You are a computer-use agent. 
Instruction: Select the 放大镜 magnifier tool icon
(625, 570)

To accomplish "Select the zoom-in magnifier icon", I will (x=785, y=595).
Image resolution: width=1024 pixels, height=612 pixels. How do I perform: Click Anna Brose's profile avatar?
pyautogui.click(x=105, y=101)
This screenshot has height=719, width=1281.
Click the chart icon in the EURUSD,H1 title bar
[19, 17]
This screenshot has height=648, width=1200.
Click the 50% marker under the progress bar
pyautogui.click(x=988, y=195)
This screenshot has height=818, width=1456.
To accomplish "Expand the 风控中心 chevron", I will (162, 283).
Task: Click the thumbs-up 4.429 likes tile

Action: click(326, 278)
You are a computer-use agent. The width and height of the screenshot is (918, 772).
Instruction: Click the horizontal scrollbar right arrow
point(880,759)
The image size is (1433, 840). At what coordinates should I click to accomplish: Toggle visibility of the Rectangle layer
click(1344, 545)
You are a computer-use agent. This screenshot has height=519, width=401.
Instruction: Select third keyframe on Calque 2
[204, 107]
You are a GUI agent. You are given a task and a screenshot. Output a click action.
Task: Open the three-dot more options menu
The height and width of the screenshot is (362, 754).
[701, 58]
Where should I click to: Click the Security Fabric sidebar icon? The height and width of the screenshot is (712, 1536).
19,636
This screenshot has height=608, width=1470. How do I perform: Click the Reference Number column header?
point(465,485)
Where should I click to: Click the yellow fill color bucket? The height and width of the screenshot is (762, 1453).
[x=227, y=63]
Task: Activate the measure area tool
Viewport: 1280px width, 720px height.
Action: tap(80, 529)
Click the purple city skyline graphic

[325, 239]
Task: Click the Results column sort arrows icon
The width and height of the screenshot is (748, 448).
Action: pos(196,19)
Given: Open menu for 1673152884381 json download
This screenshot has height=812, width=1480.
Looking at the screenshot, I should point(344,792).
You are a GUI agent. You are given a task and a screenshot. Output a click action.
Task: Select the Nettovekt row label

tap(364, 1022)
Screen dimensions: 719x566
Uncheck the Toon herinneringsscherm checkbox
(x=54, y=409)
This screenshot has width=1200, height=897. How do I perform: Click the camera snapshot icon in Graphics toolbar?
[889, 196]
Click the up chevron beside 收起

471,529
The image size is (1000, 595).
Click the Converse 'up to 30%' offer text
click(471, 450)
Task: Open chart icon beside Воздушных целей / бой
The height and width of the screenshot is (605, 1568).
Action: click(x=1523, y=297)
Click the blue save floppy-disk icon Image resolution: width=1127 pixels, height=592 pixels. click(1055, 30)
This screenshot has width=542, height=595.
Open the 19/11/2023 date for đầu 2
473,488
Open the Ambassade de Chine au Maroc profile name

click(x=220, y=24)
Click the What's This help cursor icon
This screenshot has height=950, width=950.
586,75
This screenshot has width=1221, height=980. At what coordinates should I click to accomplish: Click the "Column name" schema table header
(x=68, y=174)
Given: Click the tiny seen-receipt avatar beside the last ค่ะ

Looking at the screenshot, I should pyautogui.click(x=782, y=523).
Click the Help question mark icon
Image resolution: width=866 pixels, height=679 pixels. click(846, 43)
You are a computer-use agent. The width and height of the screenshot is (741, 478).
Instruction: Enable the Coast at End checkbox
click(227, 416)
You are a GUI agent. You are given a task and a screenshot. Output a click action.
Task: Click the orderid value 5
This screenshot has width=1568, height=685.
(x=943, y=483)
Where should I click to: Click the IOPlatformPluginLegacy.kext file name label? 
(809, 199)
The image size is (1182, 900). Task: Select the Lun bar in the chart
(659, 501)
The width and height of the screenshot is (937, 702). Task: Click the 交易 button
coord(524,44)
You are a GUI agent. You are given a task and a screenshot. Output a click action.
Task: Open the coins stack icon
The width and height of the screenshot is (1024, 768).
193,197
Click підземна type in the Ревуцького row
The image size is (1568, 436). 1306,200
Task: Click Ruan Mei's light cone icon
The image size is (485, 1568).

### WORK REQUIRED
Repeat the records above exactly, with nothing left out.

### THE ANSWER
You are a computer-use agent. 
Instruction: Select the 放大镜 magnifier tool icon
(625, 570)

To accomplish "Select the zoom-in magnifier icon", I will (x=785, y=595).
Image resolution: width=1024 pixels, height=612 pixels. How do I perform: Click Anna Brose's profile avatar?
pyautogui.click(x=105, y=101)
This screenshot has height=719, width=1281.
Click the chart icon in the EURUSD,H1 title bar
[19, 17]
This screenshot has height=648, width=1200.
Click the 50% marker under the progress bar
pyautogui.click(x=988, y=195)
This screenshot has height=818, width=1456.
To accomplish "Expand the 风控中心 chevron", I will (162, 283).
Task: Click the thumbs-up 4.429 likes tile

Action: click(326, 278)
You are a computer-use agent. The width and height of the screenshot is (918, 772).
Instruction: Click the horizontal scrollbar right arrow
point(880,759)
The image size is (1433, 840). At what coordinates should I click to accomplish: Toggle visibility of the Rectangle layer
click(1344, 545)
You are a computer-use agent. This screenshot has height=519, width=401.
Instruction: Select third keyframe on Calque 2
[204, 107]
You are a GUI agent. You are given a task and a screenshot. Output a click action.
Task: Open the three-dot more options menu
The height and width of the screenshot is (362, 754).
[701, 58]
Where should I click to: Click the Security Fabric sidebar icon? The height and width of the screenshot is (712, 1536).
19,636
This screenshot has height=608, width=1470. How do I perform: Click the Reference Number column header?
point(465,485)
Where should I click to: Click the yellow fill color bucket? The height and width of the screenshot is (762, 1453).
[x=227, y=63]
Task: Activate the measure area tool
Viewport: 1280px width, 720px height.
Action: tap(80, 529)
Click the purple city skyline graphic

[325, 239]
Task: Click the Results column sort arrows icon
The width and height of the screenshot is (748, 448).
Action: pos(196,19)
Given: Open menu for 1673152884381 json download
This screenshot has height=812, width=1480.
Looking at the screenshot, I should point(344,792).
You are a GUI agent. You are given a task and a screenshot. Output a click action.
Task: Select the Nettovekt row label

tap(364, 1022)
Screen dimensions: 719x566
Uncheck the Toon herinneringsscherm checkbox
(x=54, y=409)
This screenshot has width=1200, height=897. How do I perform: Click the camera snapshot icon in Graphics toolbar?
[889, 196]
Click the up chevron beside 收起

471,529
The image size is (1000, 595).
Click the Converse 'up to 30%' offer text
click(471, 450)
Task: Open chart icon beside Воздушных целей / бой
The height and width of the screenshot is (605, 1568).
Action: click(x=1523, y=297)
Click the blue save floppy-disk icon Image resolution: width=1127 pixels, height=592 pixels. click(1055, 30)
This screenshot has width=542, height=595.
Open the 19/11/2023 date for đầu 2
473,488
Open the Ambassade de Chine au Maroc profile name

click(x=220, y=24)
Click the What's This help cursor icon
This screenshot has height=950, width=950.
586,75
This screenshot has width=1221, height=980. At what coordinates should I click to accomplish: Click the "Column name" schema table header
(x=68, y=174)
Given: Click the tiny seen-receipt avatar beside the last ค่ะ

Looking at the screenshot, I should pyautogui.click(x=782, y=523).
Click the Help question mark icon
Image resolution: width=866 pixels, height=679 pixels. click(846, 43)
You are a computer-use agent. The width and height of the screenshot is (741, 478).
Instruction: Enable the Coast at End checkbox
click(227, 416)
You are a GUI agent. You are given a task and a screenshot. Output a click action.
Task: Click the orderid value 5
This screenshot has width=1568, height=685.
(x=943, y=483)
Where should I click to: Click the IOPlatformPluginLegacy.kext file name label? 
(809, 199)
The image size is (1182, 900). Task: Select the Lun bar in the chart
(659, 501)
The width and height of the screenshot is (937, 702). Task: Click the 交易 button
coord(524,44)
You are a GUI agent. You are given a task and a screenshot. Output a click action.
Task: Open the coins stack icon
The width and height of the screenshot is (1024, 768).
193,197
Click підземна type in the Ревуцького row
The image size is (1568, 436). 1306,200
Task: Click Ruan Mei's light cone icon
The image size is (485, 1568).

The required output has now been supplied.